Have you suspected your office colleague in giving you that cold? Well, this study suggests that sometimes, you might be right, and that a hygiene intervention including the use of hand sanitising wipes can help to reduce the changes of virus spread in an office setting.
The study was performed in an office building in which around 100 people were working. Two different hygiene-based interventions were tested: the first based on disinfection of surfaces, and the second based on disinfection of both surfaces and office worker hands (using either alcohol hand gel, or hand sanitising wipes). One door hand and an offer worker’s hands were seeded with tracer bacteriophage, which is an effective way of modelling the spread of infectious virus without putting anybody at risk of infection.
From a single point of environmental and human hand inoculation, the bacteriophage tracer spread far and wide, contaminating surfaces and office worker hands throughout the office building.

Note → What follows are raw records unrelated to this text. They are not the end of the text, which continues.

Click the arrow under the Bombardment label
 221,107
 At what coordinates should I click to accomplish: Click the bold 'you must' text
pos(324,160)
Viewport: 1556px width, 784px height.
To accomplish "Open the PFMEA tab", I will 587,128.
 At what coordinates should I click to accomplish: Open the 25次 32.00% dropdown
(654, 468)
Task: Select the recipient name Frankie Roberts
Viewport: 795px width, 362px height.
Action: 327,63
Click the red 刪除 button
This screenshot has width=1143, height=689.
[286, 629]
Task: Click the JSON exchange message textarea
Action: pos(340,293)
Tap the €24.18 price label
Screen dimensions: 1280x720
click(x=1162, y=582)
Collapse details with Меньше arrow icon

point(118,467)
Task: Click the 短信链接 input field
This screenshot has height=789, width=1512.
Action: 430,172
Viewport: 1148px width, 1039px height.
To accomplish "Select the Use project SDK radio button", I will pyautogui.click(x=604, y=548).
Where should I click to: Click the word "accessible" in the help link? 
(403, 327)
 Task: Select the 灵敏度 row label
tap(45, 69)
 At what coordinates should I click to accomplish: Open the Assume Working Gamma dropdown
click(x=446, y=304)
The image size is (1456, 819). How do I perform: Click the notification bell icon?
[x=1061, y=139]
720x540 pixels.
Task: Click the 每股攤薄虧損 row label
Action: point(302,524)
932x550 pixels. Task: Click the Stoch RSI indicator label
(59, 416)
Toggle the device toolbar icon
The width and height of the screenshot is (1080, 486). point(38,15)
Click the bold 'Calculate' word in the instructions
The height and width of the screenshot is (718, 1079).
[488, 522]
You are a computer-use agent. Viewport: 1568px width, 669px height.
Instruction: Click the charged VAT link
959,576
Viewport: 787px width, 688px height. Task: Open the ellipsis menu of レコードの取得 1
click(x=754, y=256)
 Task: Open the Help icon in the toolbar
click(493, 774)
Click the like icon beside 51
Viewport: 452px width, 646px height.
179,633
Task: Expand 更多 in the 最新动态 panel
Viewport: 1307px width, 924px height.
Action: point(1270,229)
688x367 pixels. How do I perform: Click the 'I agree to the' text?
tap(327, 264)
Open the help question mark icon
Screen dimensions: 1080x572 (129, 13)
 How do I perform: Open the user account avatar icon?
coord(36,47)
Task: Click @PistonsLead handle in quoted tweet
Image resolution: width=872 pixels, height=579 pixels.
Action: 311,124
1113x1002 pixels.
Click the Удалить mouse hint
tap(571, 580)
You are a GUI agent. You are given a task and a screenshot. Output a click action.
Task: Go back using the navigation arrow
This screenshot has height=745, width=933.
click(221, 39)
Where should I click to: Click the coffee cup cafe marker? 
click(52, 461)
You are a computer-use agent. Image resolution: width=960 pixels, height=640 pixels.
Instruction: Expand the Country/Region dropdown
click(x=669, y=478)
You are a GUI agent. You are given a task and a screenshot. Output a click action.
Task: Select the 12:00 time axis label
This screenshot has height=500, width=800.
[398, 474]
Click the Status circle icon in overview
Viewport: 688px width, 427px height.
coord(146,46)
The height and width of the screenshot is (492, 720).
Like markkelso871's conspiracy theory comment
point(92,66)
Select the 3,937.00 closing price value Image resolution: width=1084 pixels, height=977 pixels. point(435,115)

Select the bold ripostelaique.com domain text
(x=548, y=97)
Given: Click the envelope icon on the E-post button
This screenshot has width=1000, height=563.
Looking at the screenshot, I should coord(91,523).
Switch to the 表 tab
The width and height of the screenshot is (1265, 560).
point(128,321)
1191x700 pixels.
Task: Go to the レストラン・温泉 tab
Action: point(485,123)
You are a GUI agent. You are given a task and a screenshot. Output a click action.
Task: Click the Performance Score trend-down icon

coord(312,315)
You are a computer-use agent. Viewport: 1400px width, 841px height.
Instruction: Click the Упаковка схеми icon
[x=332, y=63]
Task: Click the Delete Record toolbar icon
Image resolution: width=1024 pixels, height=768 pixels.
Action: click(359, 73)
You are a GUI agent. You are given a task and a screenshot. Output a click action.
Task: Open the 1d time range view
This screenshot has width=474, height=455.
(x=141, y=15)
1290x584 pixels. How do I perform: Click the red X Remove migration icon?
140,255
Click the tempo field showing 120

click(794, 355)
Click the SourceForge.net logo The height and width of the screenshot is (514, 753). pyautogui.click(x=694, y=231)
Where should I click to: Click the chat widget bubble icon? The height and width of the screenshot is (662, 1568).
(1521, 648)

The environmental surface disinfection intervention resulted in a 42% reduction in phage contamination, which was not statistically significant. The intervention that included both environmental surface disinfection and hand disinfection resulted in a statistically significant 85% reduction in bacteriophage contamination.
This study shows that a hygiene intervention targeting both surfaces and the hands of office workers resulted in a significant reduction in viral contamination in an office building setting. These findings are likely to translate into reduced spread of viral illness – making it less likely that you colleague will give you that cold!